The Starving Traveler: A Backpack Full of Food Untouched, but When They Found His Body, He Weighed Only 37 Kilograms
The wilderness has a unique way of acting as both a sanctuary and a graveyard. For some, it is a place to find oneself; for others, it is the perfect place to disappear. On July 23, 2018, two backpackers wandering through the Big Cypress National Preserve in Florida stumbled upon a yellow two-person tent. Inside, they found the lifeless body of a man. He had no wallet, no phone, no credit cards, and no identification. Even more chilling was the physical state of the body: despite having food in his tent and being only five miles from a highway, the man had wasted away to a skeletal 37 kilograms. This is the complete, haunting true story of the man known to the world as “Mostly Harmless,” but born as Vance Rodriguez—a tech genius who tried to delete himself from the world.

I. The Man Without a Name
When the Collier County Sheriff’s Office arrived at the scene, they were met with a forensic dead end. The man’s fingerprints did not match any criminal, military, or government databases. He carried over $3,500 in cash, ruled out robbery as a motive. There were no signs of struggle or foul play.

▸ **STATED TASK 1**:
Rewrite the rows that come next as a Markdown table with the columns Line and Entry, numbering each row and skipping blank lines. Leave the pictures out.
The rows have no connection to the article about the starving traveler.

▸ **PROVIDED ENTRIES**:

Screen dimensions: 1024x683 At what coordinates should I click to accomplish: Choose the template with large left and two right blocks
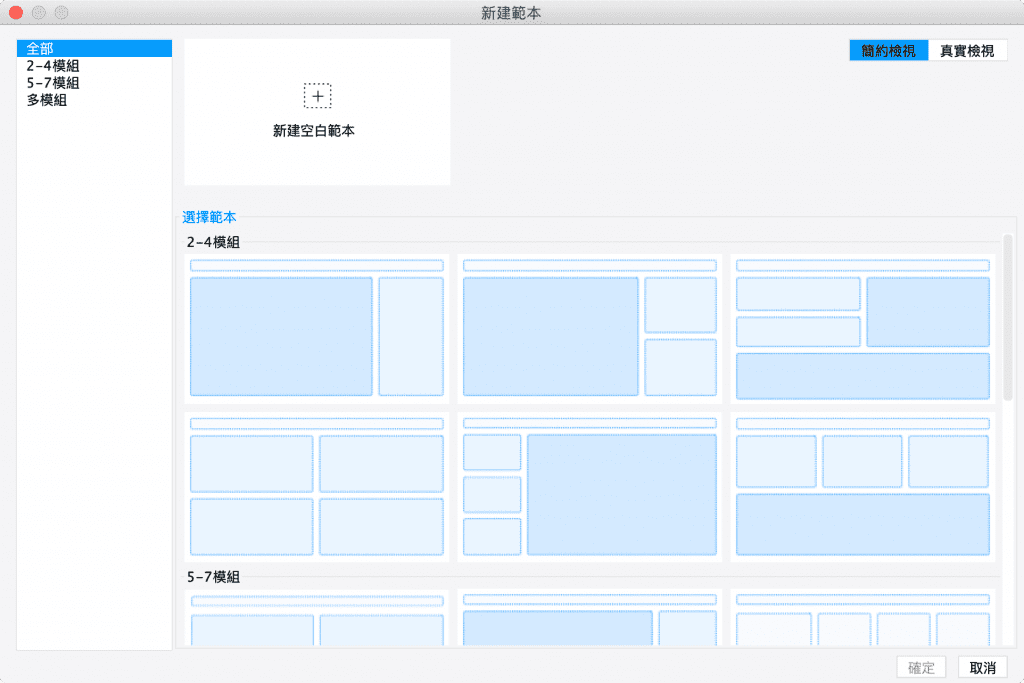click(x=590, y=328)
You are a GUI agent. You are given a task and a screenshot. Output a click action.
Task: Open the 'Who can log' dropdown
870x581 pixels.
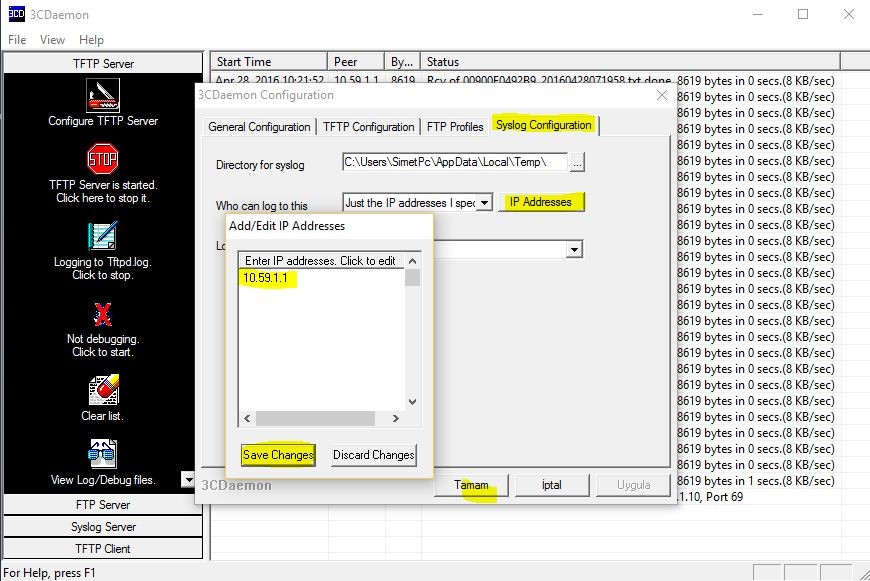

▸ **STATED TASK 2**:
Reproduce word for word everything in the starving traveler article from "The Starving Traveler: A" down to "from the world.".

▸ **EXPECTED OUTPUT 1**:
| Line | Entry |
|---|---|
| 1 | Screen dimensions: 1024x683 At what coordinates should I click to accomplish: Choose the template with large left and two right blocks |
| 2 | click(x=590, y=328) |
| 3 | You are a GUI agent. You are given a task and a screenshot. Output a click action. |
| 4 | Task: Open the 'Who can log' dropdown |
| 5 | 870x581 pixels. |

▸ **EXPECTED OUTPUT 2**:
The Starving Traveler: A Backpack Full of Food Untouched, but When They Found His Body, He Weighed Only 37 Kilograms
The wilderness has a unique way of acting as both a sanctuary and a graveyard. For some, it is a place to find oneself; for others, it is the perfect place to disappear. On July 23, 2018, two backpackers wandering through the Big Cypress National Preserve in Florida stumbled upon a yellow two-person tent. Inside, they found the lifeless body of a man. He had no wallet, no phone, no credit cards, and no identification. Even more chilling was the physical state of the body: despite having food in his tent and being only five miles from a highway, the man had wasted away to a skeletal 37 kilograms. This is the complete, haunting true story of the man known to the world as “Mostly Harmless,” but born as Vance Rodriguez—a tech genius who tried to delete himself from the world.